RE: Default transforms from John Boyer on 2000-06-05 (w3c-ietf-xmldsig@w3.org from April to June 2000)

From: John Boyer <jboyer@PureEdge.com>
Date: Mon, 5 Jun 2000 14:15:38 -0700
To: "Joseph M. Reagle Jr." <reagle@w3.org>, "Petteri Stenius" <Petteri.Stenius@remtec.fi>
Cc: "IETF/W3C XML-DSig WG" <w3c-ietf-xmldsig@w3.org>
Message-ID: <BFEDKCINEPLBDLODCODKIEBHCDAA.jboyer@PureEdge.com>
Hi Joseph,

The one point I'd make is that our expectations regarding URI="#E" are not
the same as a call to the XPath id("E").  The XPath transform only renders
nodes in the indicated node-set.  The id function returns a node-set
containing the identified element, but all of its descendants are not in the
node-set.  So if E has the following markup:


<elem id="E">I am signed.</elem>

We expect URI="#E" to generate the entire line above, but the XPath
expression id("E") would only generate:

<elem></elem>

Under our current design, you'd have to tell the XPath to include all of the
descendants.  This was the source of my angst earlier over the meaning of
descendant-or-self::node() because I'd like to say:

id("E")/descendant-or-self::node()

but this doesn't give me the attributes and namespace declarations, so the
result would be:

<elem>I am signed.</elem>

Furthermore, it appears to be syntactically invalid to put anything after
the slash that would give me *all* of the nodes.  Therefore, URI="#E" must
be stated as being equal to an XPath transform with the following
expression:

(//. | //@ | //namespace::*)[count(ancestor-or-self::* | id("E")) ==
count(ancestor-or-self::*)]

The beginning parenthetic means to consider all nodes in the whole tree in
the node-set, and the square-bracketed expression determines whether E is
the given element node or any of its ancestors.  Only the element E and its
descendants (including namespace and attribute nodes) will pass this test.

By the way, we could change the XPath transform to make this a little
simpler by adding two expressions, <keep> and <omit>.  The idea would be
that any node in the keep set would have itself and all of its descendants
(including namespace and attribute nodes) rendered automatically, except
nodes in the omit set.  A node in the omit set, and all of its descendants
(including namespaces and attributes) would be omitted from rendering,
except those in the keep set, and so on.  Naturally, it should be an error
if the intersection of the two sets is non-empty (equivalently, if the size
of the union is not equal to the sum of the sizes of the two sets).

With this paradigm, URI="#E" would be equal to an Xpath transform with
<keep>id("E")</keep> as a parameter and no <omit> parameter.

Perhaps the chairs should bat this formulation around for a while and talk
to the implementers about it because it might make sense to parameterize
c14n in the same way.

John Boyer
Software Development Manager
PureEdge Solutions Inc. (formerly UWI.Com)
Creating Binding E-Commerce
jboyer@PureEdge.com


-----Original Message-----
From: w3c-ietf-xmldsig-request@w3.org
[mailto:w3c-ietf-xmldsig-request@w3.org]On Behalf Of Joseph M. Reagle
Jr.
Sent: Monday, June 05, 2000 1:41 PM
To: Petteri Stenius
Cc: IETF/W3C XML-DSig WG
Subject: Re: Default transforms


At 11:26 AM 6/5/00 +0300, Petteri Stenius wrote:
 >Chapter 4.3.3 of [1] reads:
 >
 >"[URI] permits identifiers that specify a fragment identifier via a
 >separating number/pound symbol '#'. (The meaning of the fragment is
defined
 >by the resource's MIME type).

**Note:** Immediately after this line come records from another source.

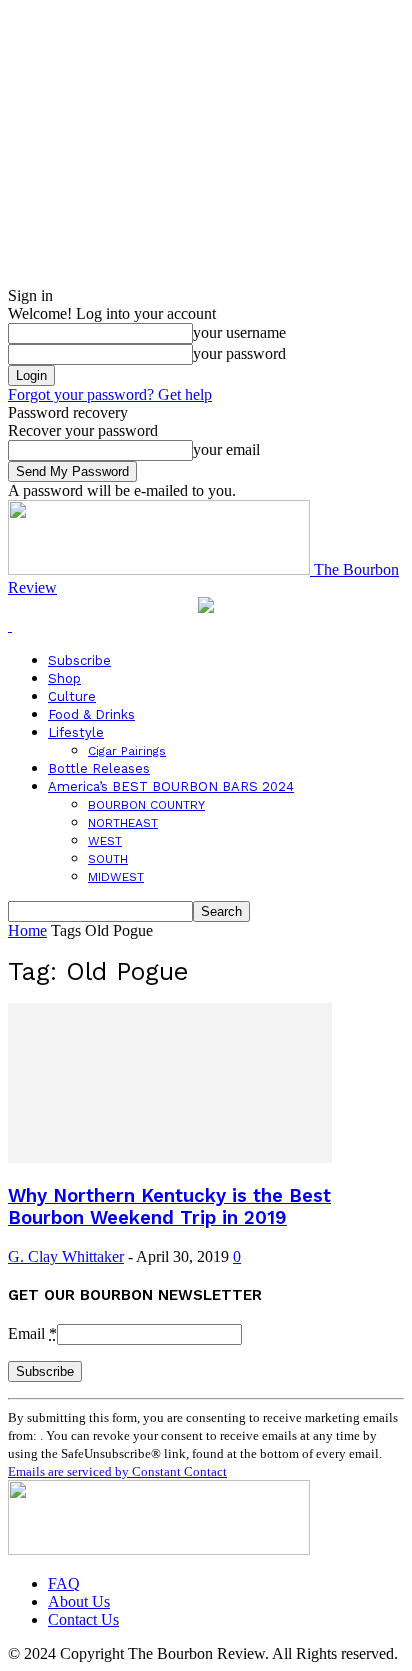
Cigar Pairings (127, 751)
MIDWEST (116, 877)
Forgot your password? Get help (110, 394)
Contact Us (83, 1619)
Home (27, 930)
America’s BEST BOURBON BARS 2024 (171, 786)
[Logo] (10, 625)
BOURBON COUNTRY (146, 805)
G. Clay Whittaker (66, 1256)
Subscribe (79, 660)
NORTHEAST (123, 823)
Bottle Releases (99, 768)
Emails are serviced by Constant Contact (117, 1471)
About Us (79, 1601)
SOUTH (108, 859)
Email (32, 1333)
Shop (64, 678)
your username (239, 332)
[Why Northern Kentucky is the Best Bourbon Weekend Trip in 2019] (170, 1157)
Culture (72, 696)
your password (239, 353)
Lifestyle (76, 732)
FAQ (64, 1583)
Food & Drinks (91, 714)
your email (226, 449)
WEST (105, 841)
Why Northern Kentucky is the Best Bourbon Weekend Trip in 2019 (169, 1207)
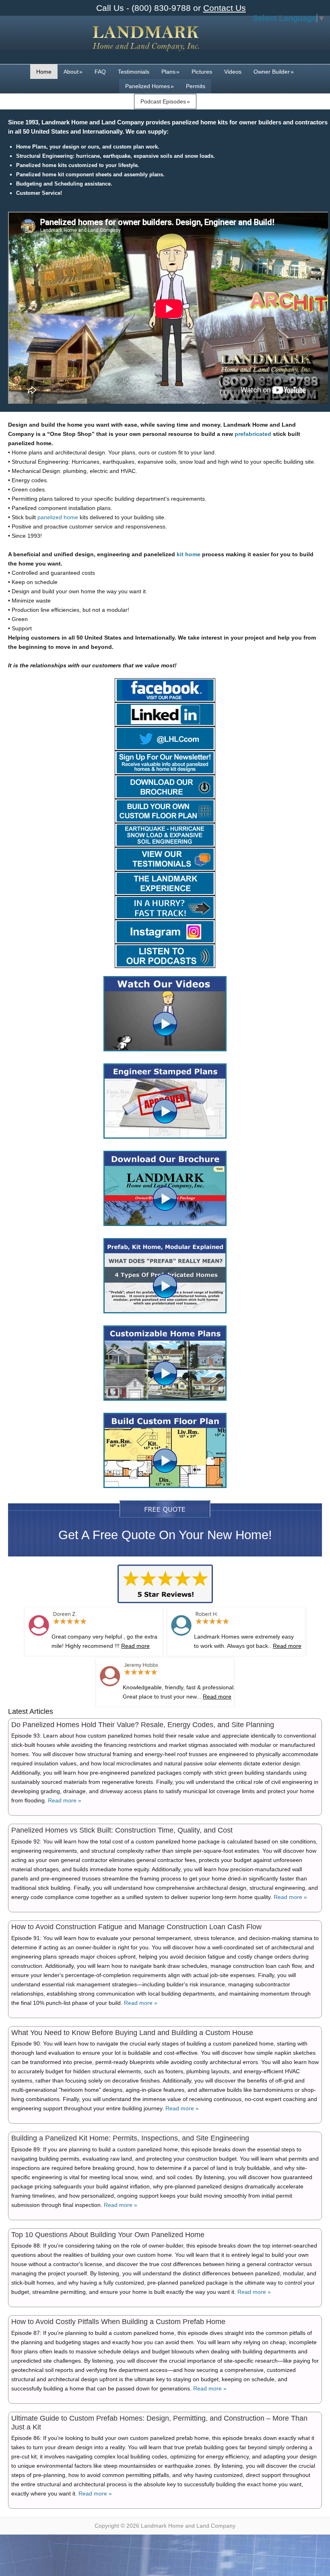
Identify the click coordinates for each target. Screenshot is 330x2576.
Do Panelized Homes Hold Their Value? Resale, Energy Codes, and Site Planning (142, 1725)
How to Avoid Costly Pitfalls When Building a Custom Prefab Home (118, 2322)
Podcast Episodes (165, 101)
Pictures (202, 71)
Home (44, 71)
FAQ (100, 71)
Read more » (64, 1800)
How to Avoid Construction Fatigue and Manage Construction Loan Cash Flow (136, 1927)
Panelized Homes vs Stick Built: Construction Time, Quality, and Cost (122, 1830)
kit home (188, 554)
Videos (232, 71)
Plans (170, 71)
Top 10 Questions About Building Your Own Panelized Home (107, 2235)
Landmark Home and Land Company (146, 44)
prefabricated (253, 434)
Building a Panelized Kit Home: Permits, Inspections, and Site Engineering (130, 2138)
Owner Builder (274, 71)
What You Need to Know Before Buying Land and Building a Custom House (132, 2033)
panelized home (57, 517)
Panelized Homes (149, 86)
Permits (195, 86)
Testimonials (133, 71)
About (73, 71)
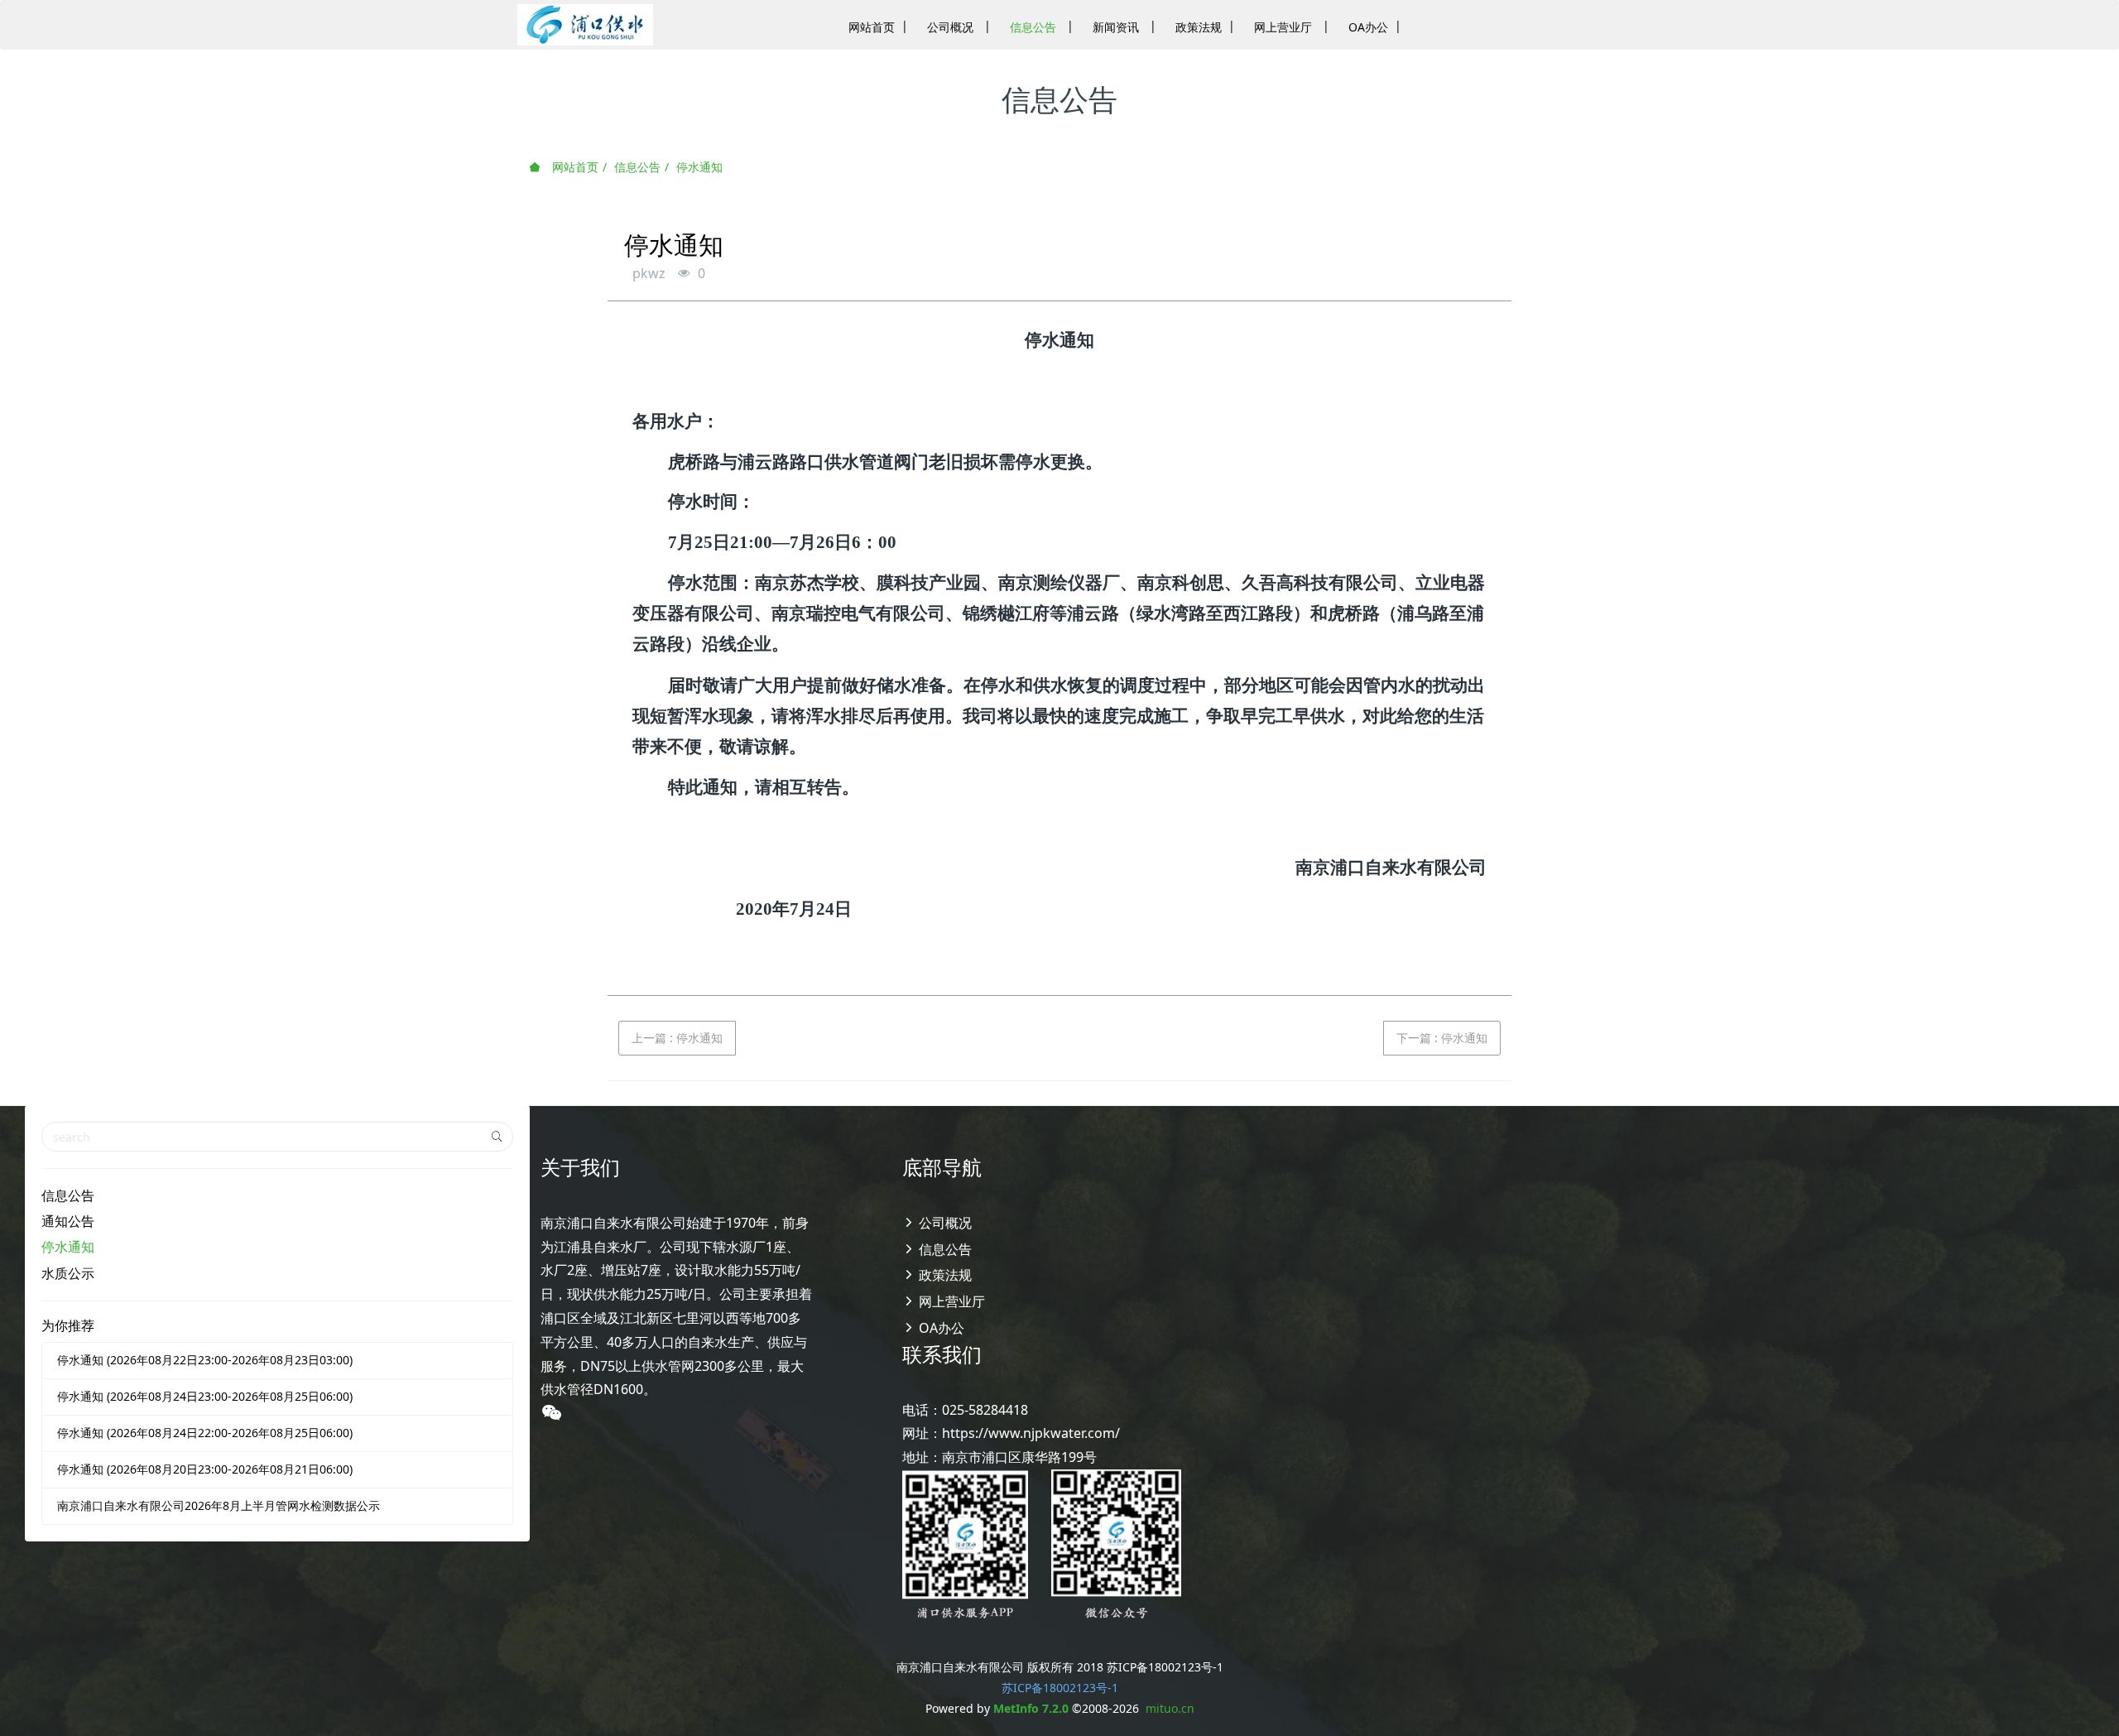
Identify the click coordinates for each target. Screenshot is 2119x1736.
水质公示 (67, 1273)
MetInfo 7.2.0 (1031, 1708)
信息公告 (637, 167)
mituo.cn (1170, 1708)
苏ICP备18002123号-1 (1060, 1687)
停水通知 (699, 167)
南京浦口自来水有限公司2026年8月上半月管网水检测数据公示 (218, 1505)
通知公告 (67, 1221)
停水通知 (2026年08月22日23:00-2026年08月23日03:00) (205, 1360)
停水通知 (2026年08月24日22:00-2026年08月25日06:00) (205, 1432)
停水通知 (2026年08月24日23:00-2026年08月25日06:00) (205, 1396)
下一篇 (1441, 1038)
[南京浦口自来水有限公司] (585, 25)
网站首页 (573, 167)
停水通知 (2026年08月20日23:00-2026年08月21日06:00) (205, 1469)
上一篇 (677, 1038)
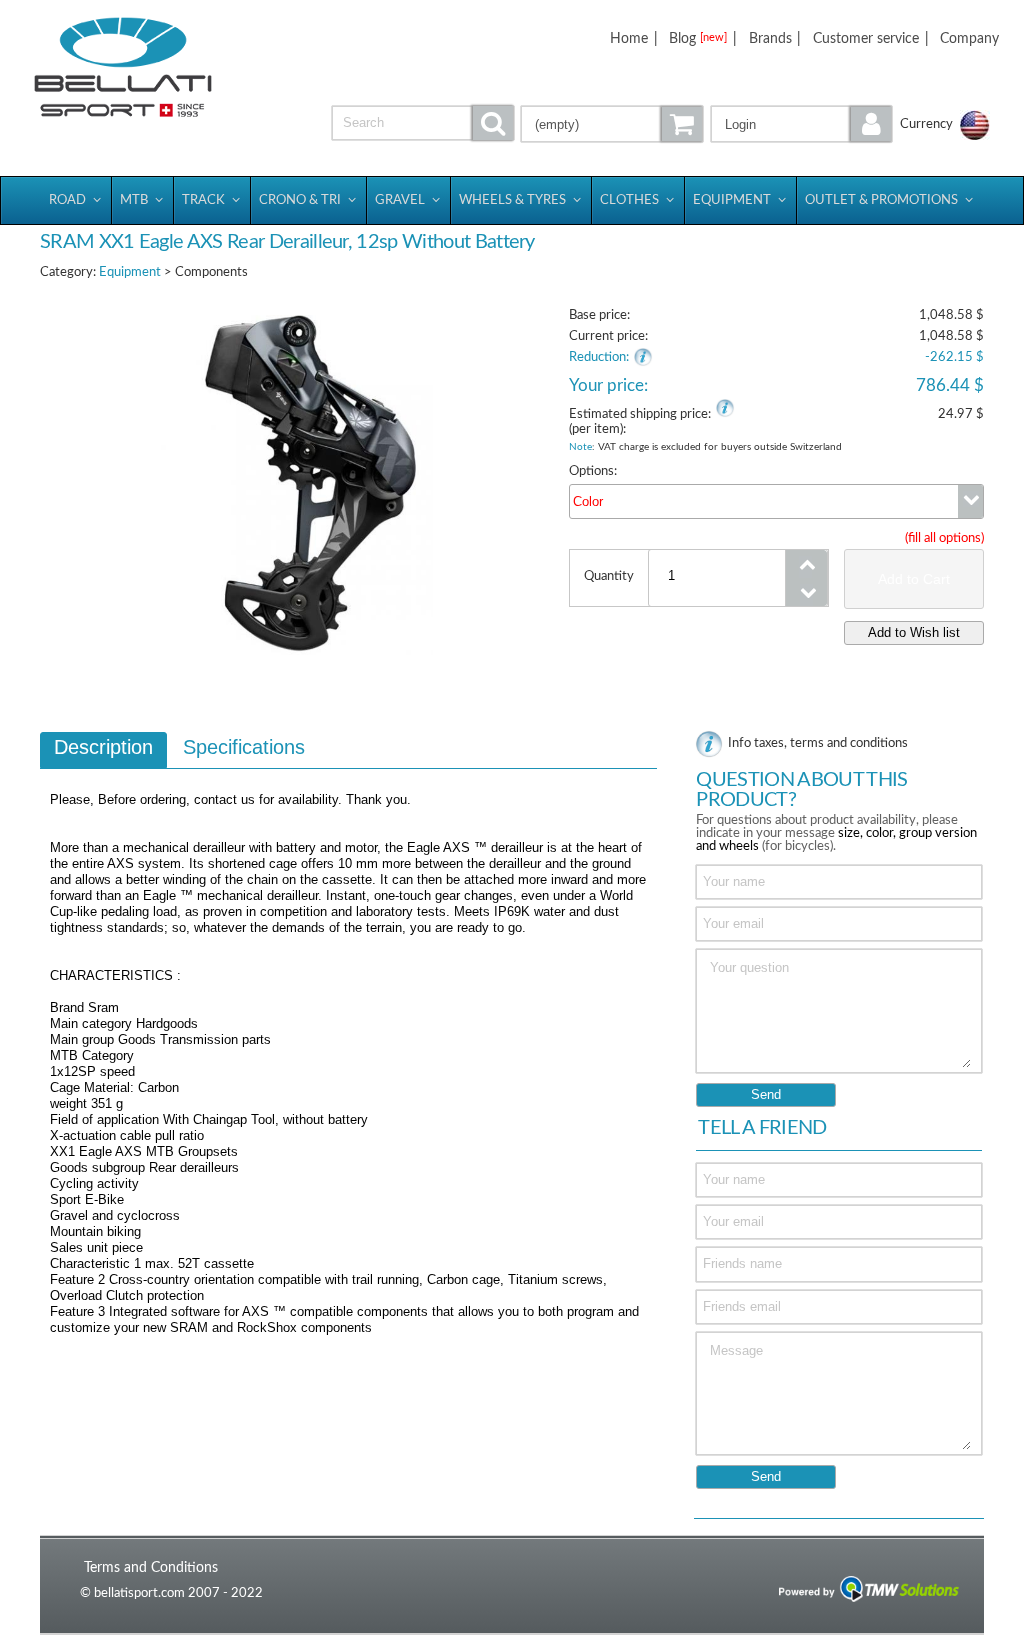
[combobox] (776, 501)
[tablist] (348, 1043)
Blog (698, 38)
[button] (802, 124)
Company (969, 38)
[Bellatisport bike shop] (123, 67)
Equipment (130, 272)
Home (629, 38)
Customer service (866, 38)
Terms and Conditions (151, 1567)
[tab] (103, 750)
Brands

XML Signature applications MUST support the
 >XPointer 'bare name' [Xptr] shortcut after '#' so as to identify IDs
within
 >XML documents. The results are serialized as specified in section
 >6.6.3:XPath Filtering. For example,"
 >
 >
 >My interpretation of 2.1.1 is that there is *no* default serialization or
 >canonicalization algorithm. But reading 4.3.3 would suggest that XPath is
 >used by default.

Hi Petteri. There was a time when I advocated "clean-URIs" such that if
anything beyond merely dereferencing a URI via its protocol scheme was
needed, it had to be explicitly represented in a transform. But there's no
such thing as a 'clean-URI' so we support URIs with fragment identifiers.
When the dereferenced object is XML, that means it's an XPtr expression. We
REQUIRE implementations to support the 'bare name' [1], which is a short
hand of the XPath id() function [2].

So generally speaking there is no default transforms. BUT, if a fragment
identifier is used within a <Reference URI="..."> that identifies an XML
resource, that means XPtr processing is done and the results need to be
serialized according to 6.6.3 [3]. Note, not all XPtr expressions that might
fit in the URI will be supported by Signature applications.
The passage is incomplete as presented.